**WHAT NEEDS TO BE DONE:** Swap each "GUI agent" in the listing below for "screen assistant", and keep every other part of the listing unchanged.

**RECORDS TO USE:**

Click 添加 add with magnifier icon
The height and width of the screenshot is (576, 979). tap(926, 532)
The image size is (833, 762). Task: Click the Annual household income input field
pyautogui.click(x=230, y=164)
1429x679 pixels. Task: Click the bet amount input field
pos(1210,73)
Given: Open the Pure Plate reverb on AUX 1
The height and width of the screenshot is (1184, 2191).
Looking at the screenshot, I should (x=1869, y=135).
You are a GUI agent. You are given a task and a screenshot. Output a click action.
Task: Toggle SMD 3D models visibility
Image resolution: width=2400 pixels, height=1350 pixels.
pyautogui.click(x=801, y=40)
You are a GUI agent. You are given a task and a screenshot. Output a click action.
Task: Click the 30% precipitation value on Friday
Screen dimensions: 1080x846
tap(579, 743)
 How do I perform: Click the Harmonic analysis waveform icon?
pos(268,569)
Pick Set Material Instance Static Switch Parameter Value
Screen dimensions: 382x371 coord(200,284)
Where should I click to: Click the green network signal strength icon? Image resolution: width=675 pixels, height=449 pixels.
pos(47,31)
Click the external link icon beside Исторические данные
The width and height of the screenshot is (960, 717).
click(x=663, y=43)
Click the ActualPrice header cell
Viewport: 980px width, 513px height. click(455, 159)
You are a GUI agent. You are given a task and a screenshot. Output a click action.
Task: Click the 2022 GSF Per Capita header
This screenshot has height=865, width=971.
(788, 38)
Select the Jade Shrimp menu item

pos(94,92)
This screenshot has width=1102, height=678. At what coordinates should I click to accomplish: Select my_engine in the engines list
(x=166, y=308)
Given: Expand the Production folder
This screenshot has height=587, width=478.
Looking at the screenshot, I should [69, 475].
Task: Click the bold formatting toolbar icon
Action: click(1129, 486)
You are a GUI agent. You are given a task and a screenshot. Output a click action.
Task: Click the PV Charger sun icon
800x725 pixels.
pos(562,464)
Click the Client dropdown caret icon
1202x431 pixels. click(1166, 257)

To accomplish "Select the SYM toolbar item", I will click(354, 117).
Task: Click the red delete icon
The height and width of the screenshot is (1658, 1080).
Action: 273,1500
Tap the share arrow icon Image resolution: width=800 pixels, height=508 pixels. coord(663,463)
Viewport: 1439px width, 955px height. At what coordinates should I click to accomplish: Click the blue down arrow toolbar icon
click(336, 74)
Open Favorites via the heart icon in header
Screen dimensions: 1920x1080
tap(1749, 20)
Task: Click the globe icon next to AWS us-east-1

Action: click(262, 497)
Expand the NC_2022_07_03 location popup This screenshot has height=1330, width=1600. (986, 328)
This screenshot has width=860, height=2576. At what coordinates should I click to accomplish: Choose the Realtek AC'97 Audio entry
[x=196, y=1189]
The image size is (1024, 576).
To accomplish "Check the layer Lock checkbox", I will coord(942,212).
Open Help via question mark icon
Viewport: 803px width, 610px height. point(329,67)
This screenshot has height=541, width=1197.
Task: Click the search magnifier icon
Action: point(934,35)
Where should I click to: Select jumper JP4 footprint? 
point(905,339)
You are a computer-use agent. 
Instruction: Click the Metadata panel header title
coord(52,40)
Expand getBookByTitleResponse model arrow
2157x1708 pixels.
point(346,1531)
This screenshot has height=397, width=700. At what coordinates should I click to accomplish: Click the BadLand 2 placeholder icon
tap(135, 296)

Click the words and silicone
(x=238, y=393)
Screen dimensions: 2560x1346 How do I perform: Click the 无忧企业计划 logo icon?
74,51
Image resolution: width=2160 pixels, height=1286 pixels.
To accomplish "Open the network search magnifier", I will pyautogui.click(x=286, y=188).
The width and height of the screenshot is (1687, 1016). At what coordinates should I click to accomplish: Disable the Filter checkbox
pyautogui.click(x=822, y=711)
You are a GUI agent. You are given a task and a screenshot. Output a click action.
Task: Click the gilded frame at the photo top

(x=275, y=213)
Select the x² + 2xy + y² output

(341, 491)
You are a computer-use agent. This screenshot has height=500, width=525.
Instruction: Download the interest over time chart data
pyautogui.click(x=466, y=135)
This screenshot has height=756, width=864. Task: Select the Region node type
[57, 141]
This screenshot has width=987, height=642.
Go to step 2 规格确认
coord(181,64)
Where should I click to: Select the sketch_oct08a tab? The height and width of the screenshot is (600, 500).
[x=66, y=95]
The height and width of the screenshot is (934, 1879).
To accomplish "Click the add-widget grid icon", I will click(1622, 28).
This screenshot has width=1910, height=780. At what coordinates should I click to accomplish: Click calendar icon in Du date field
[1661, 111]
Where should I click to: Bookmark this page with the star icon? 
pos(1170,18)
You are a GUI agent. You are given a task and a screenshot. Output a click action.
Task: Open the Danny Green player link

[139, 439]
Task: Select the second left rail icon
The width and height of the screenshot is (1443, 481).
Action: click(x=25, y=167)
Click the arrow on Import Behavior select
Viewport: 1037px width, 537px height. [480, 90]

**IN RESPONSE:**
Click 添加 add with magnifier icon
The height and width of the screenshot is (576, 979). tap(926, 532)
The image size is (833, 762). Task: Click the Annual household income input field
pyautogui.click(x=230, y=164)
1429x679 pixels. Task: Click the bet amount input field
pos(1210,73)
Given: Open the Pure Plate reverb on AUX 1
The height and width of the screenshot is (1184, 2191).
Looking at the screenshot, I should (x=1869, y=135).
You are a screen assistant. You are given a task and a screenshot. Output a click action.
Task: Toggle SMD 3D models visibility
Image resolution: width=2400 pixels, height=1350 pixels.
pyautogui.click(x=801, y=40)
You are a screen assistant. You are given a task and a screenshot. Output a click action.
Task: Click the 30% precipitation value on Friday
Screen dimensions: 1080x846
tap(579, 743)
 How do I perform: Click the Harmonic analysis waveform icon?
pos(268,569)
Pick Set Material Instance Static Switch Parameter Value
Screen dimensions: 382x371 coord(200,284)
Where should I click to: Click the green network signal strength icon? Image resolution: width=675 pixels, height=449 pixels.
pos(47,31)
Click the external link icon beside Исторические данные
The width and height of the screenshot is (960, 717).
click(x=663, y=43)
Click the ActualPrice header cell
Viewport: 980px width, 513px height. click(455, 159)
You are a screen assistant. You are given a task and a screenshot. Output a click action.
Task: Click the 2022 GSF Per Capita header
This screenshot has height=865, width=971.
(788, 38)
Select the Jade Shrimp menu item

pos(94,92)
This screenshot has width=1102, height=678. At what coordinates should I click to accomplish: Select my_engine in the engines list
(x=166, y=308)
Given: Expand the Production folder
This screenshot has height=587, width=478.
Looking at the screenshot, I should [69, 475].
Task: Click the bold formatting toolbar icon
Action: click(1129, 486)
You are a screen assistant. You are given a task and a screenshot. Output a click action.
Task: Click the PV Charger sun icon
800x725 pixels.
pos(562,464)
Click the Client dropdown caret icon
1202x431 pixels. click(1166, 257)

To accomplish "Select the SYM toolbar item", I will click(354, 117).
Task: Click the red delete icon
The height and width of the screenshot is (1658, 1080).
Action: 273,1500
Tap the share arrow icon Image resolution: width=800 pixels, height=508 pixels. coord(663,463)
Viewport: 1439px width, 955px height. At what coordinates should I click to accomplish: Click the blue down arrow toolbar icon
click(336, 74)
Open Favorites via the heart icon in header
Screen dimensions: 1920x1080
tap(1749, 20)
Task: Click the globe icon next to AWS us-east-1

Action: click(262, 497)
Expand the NC_2022_07_03 location popup This screenshot has height=1330, width=1600. (986, 328)
This screenshot has width=860, height=2576. At what coordinates should I click to accomplish: Choose the Realtek AC'97 Audio entry
[x=196, y=1189]
The image size is (1024, 576).
To accomplish "Check the layer Lock checkbox", I will coord(942,212).
Open Help via question mark icon
Viewport: 803px width, 610px height. point(329,67)
This screenshot has height=541, width=1197.
Task: Click the search magnifier icon
Action: point(934,35)
Where should I click to: Select jumper JP4 footprint? 
point(905,339)
You are a computer-use agent. 
Instruction: Click the Metadata panel header title
coord(52,40)
Expand getBookByTitleResponse model arrow
2157x1708 pixels.
point(346,1531)
This screenshot has height=397, width=700. At what coordinates should I click to accomplish: Click the BadLand 2 placeholder icon
tap(135, 296)

Click the words and silicone
(x=238, y=393)
Screen dimensions: 2560x1346 How do I perform: Click the 无忧企业计划 logo icon?
74,51
Image resolution: width=2160 pixels, height=1286 pixels.
To accomplish "Open the network search magnifier", I will pyautogui.click(x=286, y=188).
The width and height of the screenshot is (1687, 1016). At what coordinates should I click to accomplish: Disable the Filter checkbox
pyautogui.click(x=822, y=711)
You are a screen assistant. You are given a task and a screenshot. Output a click action.
Task: Click the gilded frame at the photo top

(x=275, y=213)
Select the x² + 2xy + y² output

(341, 491)
You are a computer-use agent. This screenshot has height=500, width=525.
Instruction: Download the interest over time chart data
pyautogui.click(x=466, y=135)
This screenshot has height=756, width=864. Task: Select the Region node type
[57, 141]
This screenshot has width=987, height=642.
Go to step 2 规格确认
coord(181,64)
Where should I click to: Select the sketch_oct08a tab? The height and width of the screenshot is (600, 500).
[x=66, y=95]
The height and width of the screenshot is (934, 1879).
To accomplish "Click the add-widget grid icon", I will click(1622, 28).
This screenshot has width=1910, height=780. At what coordinates should I click to accomplish: Click calendar icon in Du date field
[1661, 111]
Where should I click to: Bookmark this page with the star icon? 
pos(1170,18)
You are a screen assistant. You are given a task and a screenshot. Output a click action.
Task: Open the Danny Green player link

[139, 439]
Task: Select the second left rail icon
The width and height of the screenshot is (1443, 481).
Action: click(x=25, y=167)
Click the arrow on Import Behavior select
Viewport: 1037px width, 537px height. [480, 90]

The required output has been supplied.